Quand j’avais quinze ou seize ans, en 62 ou 63, que le cinéma avait déjà éclaté entre sénateurs tranquilles et bien pourvus de la Qualité française et jeunes loups dévorants de la Nouvelle vague à qui étaient dévolues les grandes salles d’exclusivité, il y avait des kyrielles de cinémas de troisième rang qui vivotaient, aussi bien dans les centres ville que dans les périphéries. Y passaient des films de bric et de broc, des péplums fauchés, de la science-fiction bricolée avec des bouts de plastique, des comiques crapoteux.
Mais ce qui fonctionnait le mieux, finalement, à nos yeux de petits bourgeois à la sexualité puissante et frustrée, c’étaient les films de police ou d’espionnage qui comportaient des scènes sexy, avec, ici et là, en arrière-plan une paire de seins ou une paire de fesses, un strip-tease assez sage et une bonne quantité de scènes de lit dotés de draps bienveillants et – si je puis dire – prudes.Les réalisateurs les plus notoires de ces films interdits aux moins de 16 ans étaient Max Pécas (dont je me rappelle encore assez bien De quoi tu te mêles, Daniéla ? (avec une prestation réussie d’Eddy Mitchell et ses Chaussettes noires) et José Bénazeraf.
Si Pécas se contentait de faire du cinéma alimentaire sans prétention, Bénazéraf avait d’autres ambitions, se voulant un peu dynamiteur du système, doté d’une conscience politique, comme on dira plus tard. Il se voulait prophète d’une voie cinématographique dégagée de tous les dogmes et se considérait capable d’apporter au cinéma une orientation nouvelle, rageuse et originale. Ceci passait par la violence agressive et par l’érotisme déclaré, tous partis-pris supposés subversifs vis-à-vis de la domination gaulliste écrasante et quasiment national-socialiste que la société prospère des Trente glorieuses et nos seize ans puceaux étaient censés subir.
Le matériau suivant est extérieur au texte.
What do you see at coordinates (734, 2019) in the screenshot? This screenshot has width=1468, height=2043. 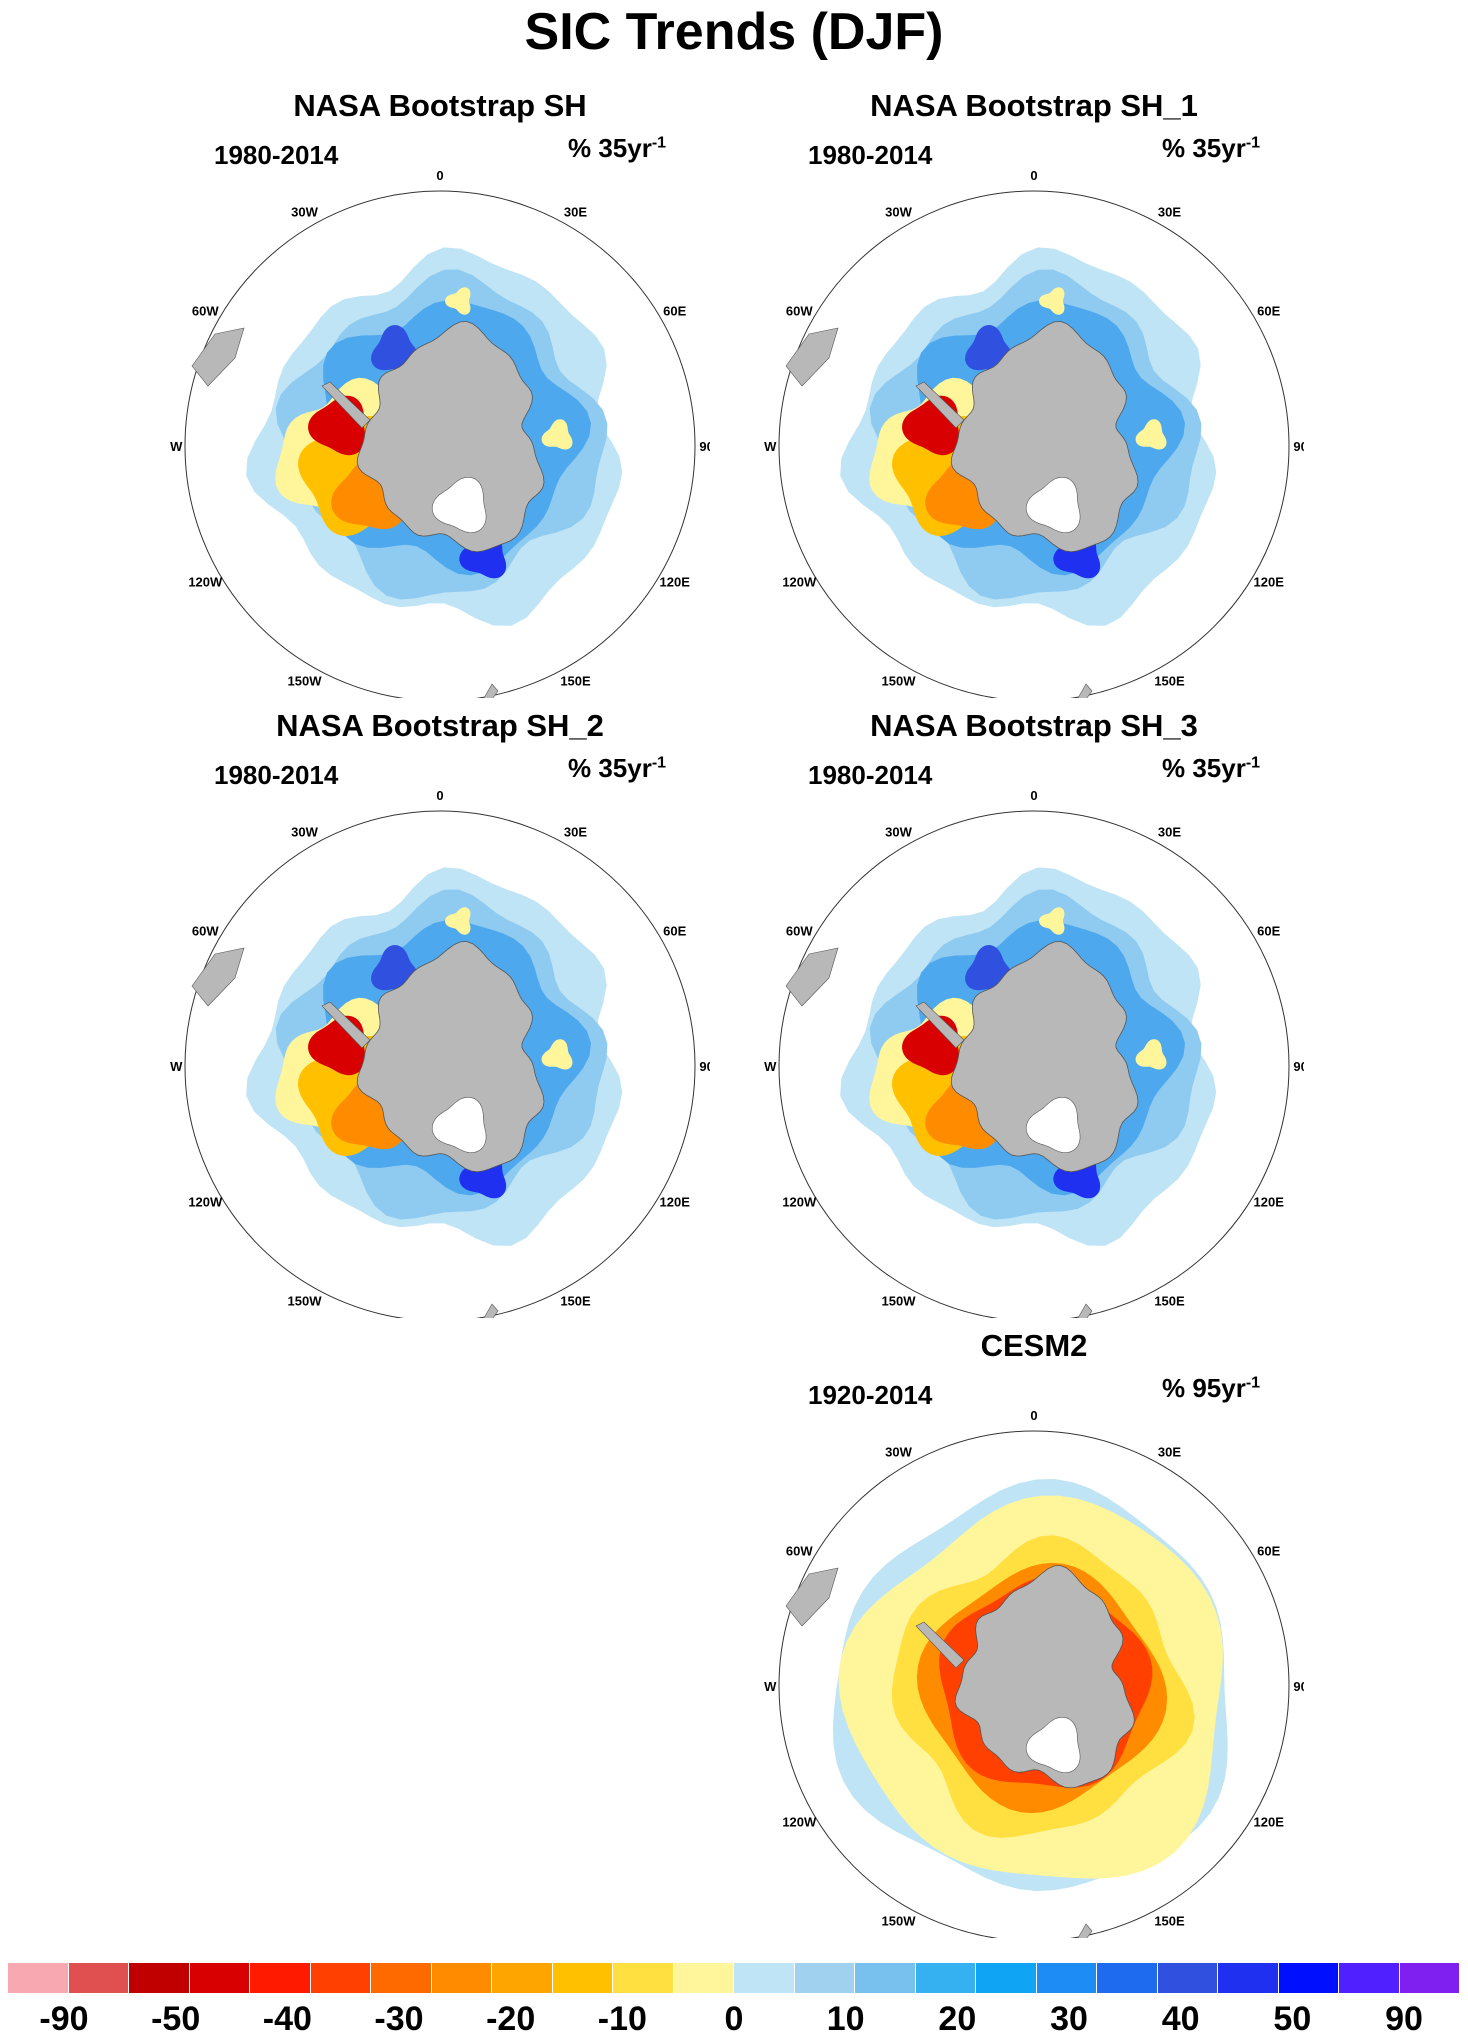 I see `colorbar-tick-label: 0` at bounding box center [734, 2019].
Joë Caligula, tourné en 1966, a été, comme de juste soumis à la Commission de classification des œuvres cinématographiques ; dans une note du 22 juin 1966, le Secrétaire d’État à l’Information de l’époque, Yvon Bourges, refusait le visa sous le prétexte, notamment que l’auteur a soigneusement accumulé, sans aucune justification de caractère artistique ou intellectuel, les scènes de violence, de torture et d’érotisme. Il en résulte un film totalement immoral, qui ne fait qu’illustrer le crime et les sentiments pervers et qui ne peut se prévaloir, en contrepartie d’aucun aspect positif, sur quelque plan que ce soit.
Je ne suis vraiment pas partisan de la censure, pour des raisons, d’ailleurs, essentiellement pratiques, l’œuvre censurée bénéficiant généralement d’une publicité éclatante et suscitant, pour sa défense, de vertueux plaidoyers indignés ; c’est ainsi que juste après l’interdiction de Joë Caligula, le Pape de la Cinémathèque Henri Langlois organisa deux projections du film, où se pressa le Tout-Paris branché et déclara même Ce film charrie des pierres qui sont de véritables diamants.
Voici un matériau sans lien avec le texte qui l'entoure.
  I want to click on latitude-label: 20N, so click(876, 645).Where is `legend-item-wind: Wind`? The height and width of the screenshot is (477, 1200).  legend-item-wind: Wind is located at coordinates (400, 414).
Je ne suis pas partisan de la Censure, disais-je, mais je partage absolument les motivations de l’avis signé par Yvon Bourges. Composée de séquences mal reliées les unes aux autres, chacune jouant sur une teinte particulière (violence, érotisme, torture), cette histoire de sales méchantes frappes méditerranéennes qui montent à Paris pour essayer d’en chasser les vieux sénateurs du grisbi qu’ils pensent amollis, est d’un ennui sans nom.
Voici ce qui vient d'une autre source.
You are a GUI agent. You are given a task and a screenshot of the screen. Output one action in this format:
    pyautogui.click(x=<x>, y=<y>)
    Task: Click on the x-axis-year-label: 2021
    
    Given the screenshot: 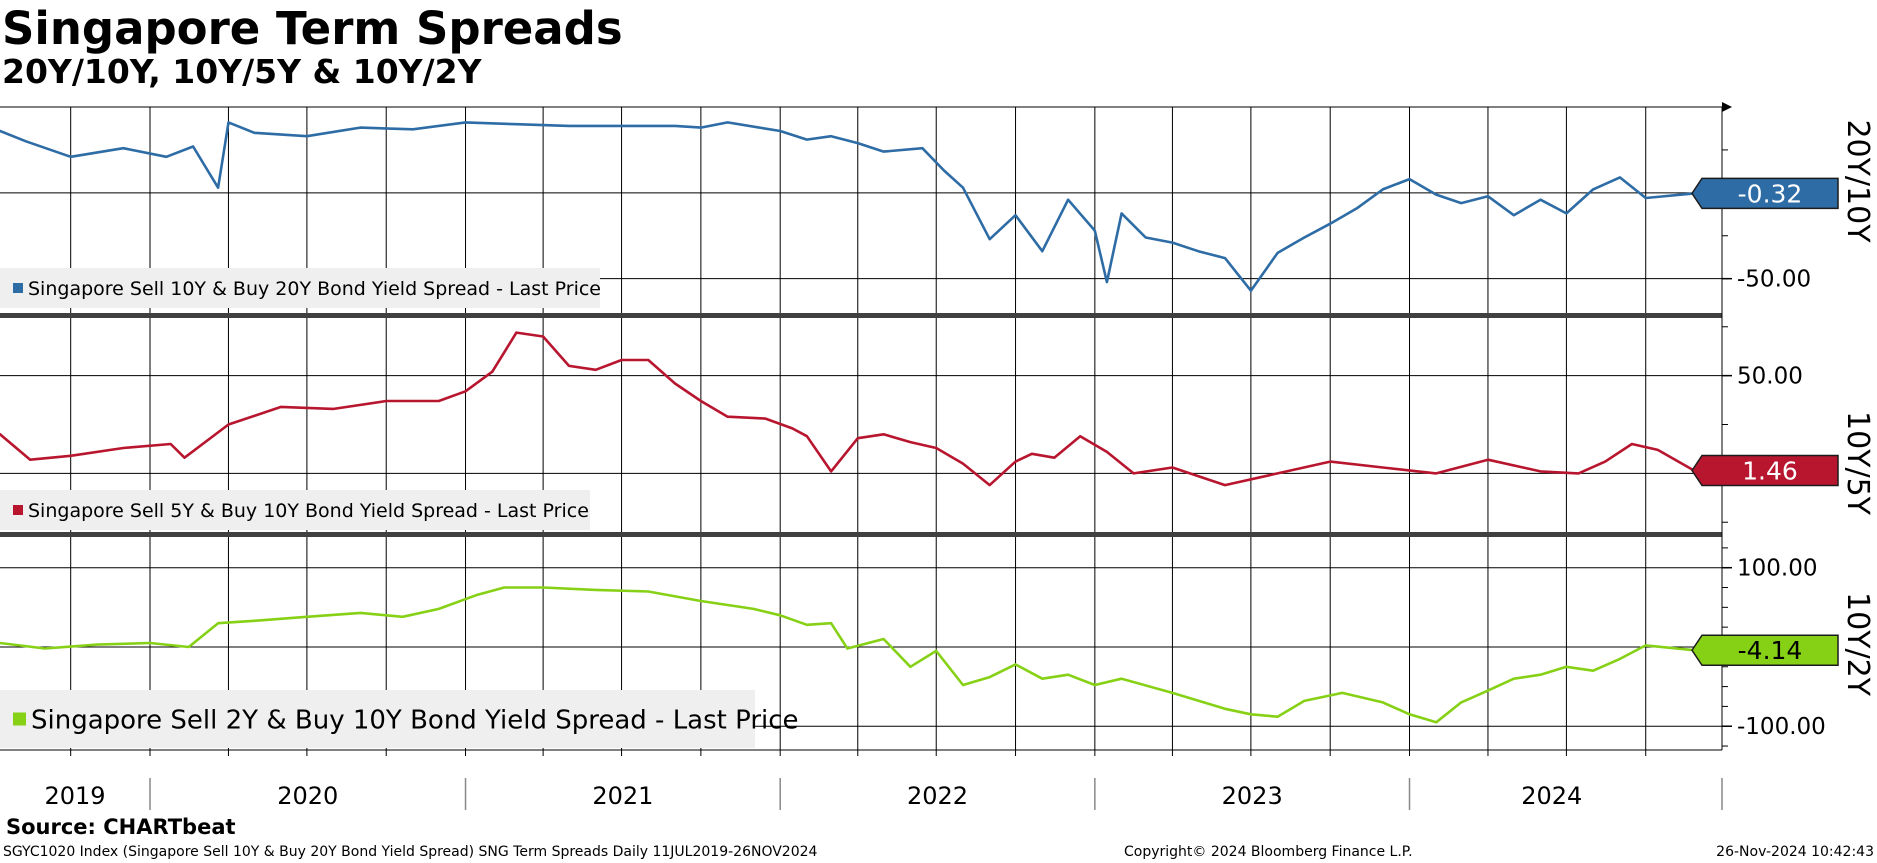 What is the action you would take?
    pyautogui.click(x=622, y=796)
On ne peut dire que, dans le rôle-titre, Gérard Blain soit mauvais ; l’a-t-il jamais été, d’ailleurs ? Début de carrière éclatant, mais anticonformisme de droite et exigences austères qui l’ont écarté du succès. Cela étant il domine avec aisance une distribution hétéroclite où on a la surprise de revoir deux stars féminines du passé, Junie Astor et Ginette Leclerc. Il y a à retenir quelques plans, quelques cadrages assez beaux, des déambulations dans des endroits magiques, magnifiés encore par les lumières de la nuit de Paris… mais ça ne suffit pas, pas du tout à placer Joë Caligula (aussi intitulé Du suif chez les Dabes) au dessus du Zéro absolu.